— Aim —
Recast the material, from its beginning through the line that contains "Looking at the screenshot, I should tap(522, 201).", as a numbered list that skips blank lines. Leave the pictures out of the answer.

— Data supplied —

================

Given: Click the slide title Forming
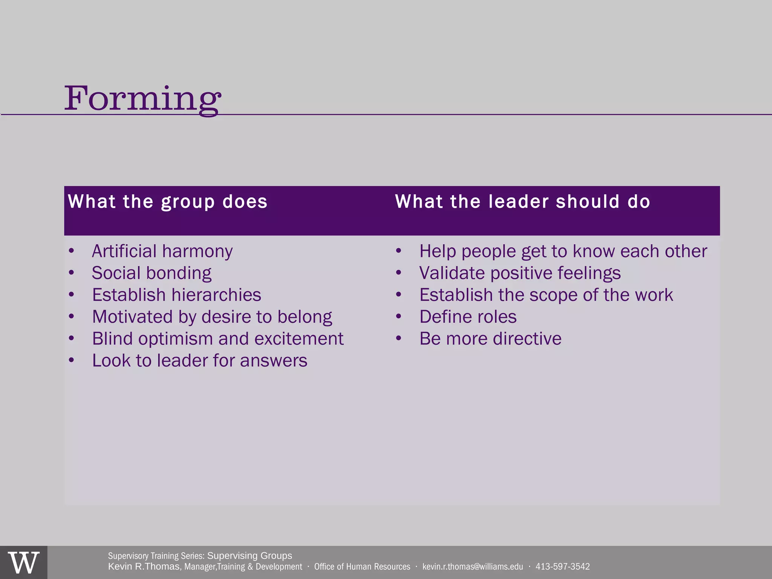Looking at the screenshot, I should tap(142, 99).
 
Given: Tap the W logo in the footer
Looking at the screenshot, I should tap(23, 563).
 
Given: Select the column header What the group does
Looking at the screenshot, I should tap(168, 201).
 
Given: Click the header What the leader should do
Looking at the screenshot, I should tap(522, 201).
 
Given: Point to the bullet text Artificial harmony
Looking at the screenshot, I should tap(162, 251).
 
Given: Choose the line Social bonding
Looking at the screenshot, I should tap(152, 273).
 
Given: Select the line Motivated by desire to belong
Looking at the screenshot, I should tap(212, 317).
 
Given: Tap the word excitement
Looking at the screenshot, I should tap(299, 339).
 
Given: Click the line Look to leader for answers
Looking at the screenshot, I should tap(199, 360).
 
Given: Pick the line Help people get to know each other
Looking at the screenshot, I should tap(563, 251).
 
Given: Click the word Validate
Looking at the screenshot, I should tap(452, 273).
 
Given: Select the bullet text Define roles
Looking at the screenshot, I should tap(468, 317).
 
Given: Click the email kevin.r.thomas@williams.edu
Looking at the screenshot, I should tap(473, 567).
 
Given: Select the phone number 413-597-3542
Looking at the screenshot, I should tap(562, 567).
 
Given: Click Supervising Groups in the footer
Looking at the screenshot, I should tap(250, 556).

================

— Response to the exercise —
1. Given: Click the slide title Forming
2. Looking at the screenshot, I should tap(142, 99).
3. Given: Tap the W logo in the footer
4. Looking at the screenshot, I should tap(23, 563).
5. Given: Select the column header What the group does
6. Looking at the screenshot, I should tap(168, 201).
7. Given: Click the header What the leader should do
8. Looking at the screenshot, I should tap(522, 201).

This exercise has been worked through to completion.